Entries shown START
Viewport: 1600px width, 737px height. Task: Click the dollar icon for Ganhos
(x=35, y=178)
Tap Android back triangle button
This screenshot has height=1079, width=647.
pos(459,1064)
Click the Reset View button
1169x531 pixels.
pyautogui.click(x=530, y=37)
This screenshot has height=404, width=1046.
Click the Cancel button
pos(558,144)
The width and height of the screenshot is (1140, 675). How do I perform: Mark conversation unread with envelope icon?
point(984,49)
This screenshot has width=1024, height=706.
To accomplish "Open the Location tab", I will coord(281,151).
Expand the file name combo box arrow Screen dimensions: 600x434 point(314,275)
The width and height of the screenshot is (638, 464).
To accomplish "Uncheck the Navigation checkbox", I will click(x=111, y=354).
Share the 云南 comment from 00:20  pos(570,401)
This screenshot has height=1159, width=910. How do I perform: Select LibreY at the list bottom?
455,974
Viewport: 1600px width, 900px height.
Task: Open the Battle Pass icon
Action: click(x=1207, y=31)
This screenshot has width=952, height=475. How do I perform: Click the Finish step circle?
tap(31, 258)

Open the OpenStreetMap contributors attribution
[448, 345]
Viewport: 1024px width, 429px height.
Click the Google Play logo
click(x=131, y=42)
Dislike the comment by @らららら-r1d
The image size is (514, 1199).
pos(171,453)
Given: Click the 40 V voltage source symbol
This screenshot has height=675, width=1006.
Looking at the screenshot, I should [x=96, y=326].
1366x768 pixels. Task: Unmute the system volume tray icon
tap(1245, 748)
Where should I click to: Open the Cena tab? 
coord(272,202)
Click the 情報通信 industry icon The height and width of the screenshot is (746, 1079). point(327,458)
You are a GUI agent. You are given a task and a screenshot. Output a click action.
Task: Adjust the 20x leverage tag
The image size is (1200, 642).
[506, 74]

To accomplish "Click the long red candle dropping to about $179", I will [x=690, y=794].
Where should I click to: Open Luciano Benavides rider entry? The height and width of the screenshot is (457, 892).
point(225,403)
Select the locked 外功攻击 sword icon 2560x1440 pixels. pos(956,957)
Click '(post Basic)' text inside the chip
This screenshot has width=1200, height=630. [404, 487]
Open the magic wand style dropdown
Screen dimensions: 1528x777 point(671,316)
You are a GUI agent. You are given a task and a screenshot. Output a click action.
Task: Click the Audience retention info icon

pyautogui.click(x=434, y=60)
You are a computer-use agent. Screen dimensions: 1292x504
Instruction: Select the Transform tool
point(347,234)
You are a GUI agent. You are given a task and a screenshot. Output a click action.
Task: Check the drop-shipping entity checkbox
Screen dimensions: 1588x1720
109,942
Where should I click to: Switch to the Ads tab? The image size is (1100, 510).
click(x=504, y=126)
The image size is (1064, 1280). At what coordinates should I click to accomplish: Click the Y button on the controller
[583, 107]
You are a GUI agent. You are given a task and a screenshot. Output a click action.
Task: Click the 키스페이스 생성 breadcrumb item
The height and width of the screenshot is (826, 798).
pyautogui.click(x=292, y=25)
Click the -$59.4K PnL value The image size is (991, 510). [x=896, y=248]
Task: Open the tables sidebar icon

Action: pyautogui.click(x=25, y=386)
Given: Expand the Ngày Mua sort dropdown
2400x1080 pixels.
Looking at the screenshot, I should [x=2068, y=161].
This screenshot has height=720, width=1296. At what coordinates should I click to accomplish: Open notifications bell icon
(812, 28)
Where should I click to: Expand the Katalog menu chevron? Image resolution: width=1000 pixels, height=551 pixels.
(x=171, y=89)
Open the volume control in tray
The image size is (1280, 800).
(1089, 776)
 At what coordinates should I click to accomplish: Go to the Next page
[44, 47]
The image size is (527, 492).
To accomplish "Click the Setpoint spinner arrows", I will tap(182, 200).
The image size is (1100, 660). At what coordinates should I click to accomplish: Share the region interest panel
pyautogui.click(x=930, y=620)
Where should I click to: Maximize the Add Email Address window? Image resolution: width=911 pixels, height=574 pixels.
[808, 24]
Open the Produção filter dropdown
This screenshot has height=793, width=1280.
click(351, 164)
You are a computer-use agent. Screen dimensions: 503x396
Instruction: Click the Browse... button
Entries shown END
**Assignment**
Among the lines above, repeat exactly those from the line with "1366x768 pixels. Task: Unmute" to the line with "Task: Check the drop-shipping entity checkbox", counting both ends.

**Answer to the exercise**
1366x768 pixels. Task: Unmute the system volume tray icon
tap(1245, 748)
Where should I click to: Open the Cena tab? 
coord(272,202)
Click the 情報通信 industry icon The height and width of the screenshot is (746, 1079). point(327,458)
You are a GUI agent. You are given a task and a screenshot. Output a click action.
Task: Adjust the 20x leverage tag
The image size is (1200, 642).
[506, 74]

To accomplish "Click the long red candle dropping to about $179", I will [x=690, y=794].
Where should I click to: Open Luciano Benavides rider entry? The height and width of the screenshot is (457, 892).
point(225,403)
Select the locked 外功攻击 sword icon 2560x1440 pixels. pos(956,957)
Click '(post Basic)' text inside the chip
This screenshot has width=1200, height=630. [404, 487]
Open the magic wand style dropdown
Screen dimensions: 1528x777 point(671,316)
You are a GUI agent. You are given a task and a screenshot. Output a click action.
Task: Click the Audience retention info icon

pyautogui.click(x=434, y=60)
You are a computer-use agent. Screen dimensions: 1292x504
Instruction: Select the Transform tool
point(347,234)
You are a GUI agent. You are given a task and a screenshot. Output a click action.
Task: Check the drop-shipping entity checkbox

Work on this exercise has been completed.